Consumer versions of McAfee Inc.'s leading software for securing PCs is susceptible to a flaw that can expose passwords and other sensitive information stored on personal computers, researchers said Monday.
The vulnerability affects many of McAfee's most popular consumer products, including its Internet Security Suite, SpamKiller, Privacy Service and Virus Scan Plus titles, said Marc Maiffret, chief hacking officer at eEye Digital Security Inc., a competing maker of security products.
McAfee spokeswoman Siobhan MacDermott confirmed the vulnerability and said software engineers were testing a fix. She said officials expected to release the patch Wednesday using a feature that automatically updates McAfee products over the Internet. The flaw does not affect 2007 versions of McAfee products, which were released Saturday, she said.
Maiffret said he has found a way to connect to PCs running the flawed McAfee products over the Internet and make them run code of his choosing. The flaw, if exploited, would make it possible for a criminal to track bank account numbers, and access, modify and delete sensitive files and do other damage on machines running the McAfee products, he said.
The reported flaw came on the same day that McAfee posted an item on its Web site taking a swipe at Microsoft Corp., whose products increasingly compete with the offerings of McAfee, Symantec Corp. and other security companies. It warned that code had been released that exploited flaws in a feature used to automate certain administrative tasks in Microsoft's Windows operating system.

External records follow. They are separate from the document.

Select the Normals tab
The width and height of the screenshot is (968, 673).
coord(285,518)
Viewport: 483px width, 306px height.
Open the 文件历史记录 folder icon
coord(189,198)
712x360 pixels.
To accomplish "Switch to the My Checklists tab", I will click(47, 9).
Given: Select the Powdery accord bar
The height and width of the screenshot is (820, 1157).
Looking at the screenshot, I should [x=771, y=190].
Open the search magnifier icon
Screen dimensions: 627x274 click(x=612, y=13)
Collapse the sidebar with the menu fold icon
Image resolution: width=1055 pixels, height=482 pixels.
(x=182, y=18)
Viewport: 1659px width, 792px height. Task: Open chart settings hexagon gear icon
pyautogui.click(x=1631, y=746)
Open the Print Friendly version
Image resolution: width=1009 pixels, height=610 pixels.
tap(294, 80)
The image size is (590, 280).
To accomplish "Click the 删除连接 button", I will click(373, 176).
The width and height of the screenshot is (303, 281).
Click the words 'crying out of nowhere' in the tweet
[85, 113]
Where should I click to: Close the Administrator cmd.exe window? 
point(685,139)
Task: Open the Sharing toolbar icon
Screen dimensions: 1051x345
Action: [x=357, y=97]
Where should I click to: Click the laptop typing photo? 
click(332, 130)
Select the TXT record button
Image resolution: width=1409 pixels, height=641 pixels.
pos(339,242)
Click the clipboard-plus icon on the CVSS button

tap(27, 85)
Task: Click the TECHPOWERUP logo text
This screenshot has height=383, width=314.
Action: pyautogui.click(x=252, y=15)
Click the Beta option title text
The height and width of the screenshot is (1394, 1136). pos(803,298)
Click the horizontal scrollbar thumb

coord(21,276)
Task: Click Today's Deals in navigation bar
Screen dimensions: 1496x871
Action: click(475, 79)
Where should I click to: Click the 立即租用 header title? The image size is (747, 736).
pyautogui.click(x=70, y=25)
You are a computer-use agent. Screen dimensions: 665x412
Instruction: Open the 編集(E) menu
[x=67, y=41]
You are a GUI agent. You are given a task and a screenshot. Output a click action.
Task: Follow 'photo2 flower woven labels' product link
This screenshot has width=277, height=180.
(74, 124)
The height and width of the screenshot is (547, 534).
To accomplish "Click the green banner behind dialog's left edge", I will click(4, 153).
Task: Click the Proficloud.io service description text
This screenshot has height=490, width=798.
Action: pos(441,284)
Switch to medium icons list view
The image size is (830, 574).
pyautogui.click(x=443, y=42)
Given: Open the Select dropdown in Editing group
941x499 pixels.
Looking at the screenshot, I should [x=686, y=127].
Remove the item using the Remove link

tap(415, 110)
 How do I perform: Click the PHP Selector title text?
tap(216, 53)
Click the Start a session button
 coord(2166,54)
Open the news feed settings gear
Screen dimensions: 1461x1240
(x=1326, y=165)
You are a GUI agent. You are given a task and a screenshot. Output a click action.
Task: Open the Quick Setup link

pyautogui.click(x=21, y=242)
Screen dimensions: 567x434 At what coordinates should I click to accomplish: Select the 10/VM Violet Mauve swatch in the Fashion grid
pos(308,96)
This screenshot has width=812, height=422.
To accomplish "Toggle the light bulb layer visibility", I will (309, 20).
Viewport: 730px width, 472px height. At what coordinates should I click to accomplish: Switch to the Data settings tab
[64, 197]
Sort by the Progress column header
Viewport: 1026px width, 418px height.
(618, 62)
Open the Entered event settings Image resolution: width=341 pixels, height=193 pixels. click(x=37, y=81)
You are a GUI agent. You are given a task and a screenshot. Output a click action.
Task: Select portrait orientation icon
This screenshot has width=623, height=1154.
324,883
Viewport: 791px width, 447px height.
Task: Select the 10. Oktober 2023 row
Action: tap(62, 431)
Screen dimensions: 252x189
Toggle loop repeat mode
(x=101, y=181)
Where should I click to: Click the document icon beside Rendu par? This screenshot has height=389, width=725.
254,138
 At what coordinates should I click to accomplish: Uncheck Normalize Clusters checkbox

"Microsoft products have always been an attractive target for hackers and malware authors," according a posting on the McAfee Web log.
Maiffret's company, which in the past has discovered embarrassing flaws in products sold by Apple Computer Inc., Microsoft, Symantec and McAfee, said he was withholding technical details of Monday's vulnerability to prevent criminals from learning how to exploit it.
The flaw comes two weeks after Aliso Viejo, Calif.-based eEye disclosed a hole in McAfee program for protecting business computers. In that case, Santa Clara, Calif.-based McAfee said it had fixed the defect three months earlier but did not warn customers about it until eEye made it public.
In May, eEye uncovered a similarly dangerous flaw in security software by Symantec.
Neither Maiffret nor McAfee said they were aware of any attacks that target the flaw disclosed on Monday.
"The vulnerability isn't public, so you shouldn't see exploits for it," Maiffret said, adding that users of McAfee products should make sure they are configured to automatically check for updates each day.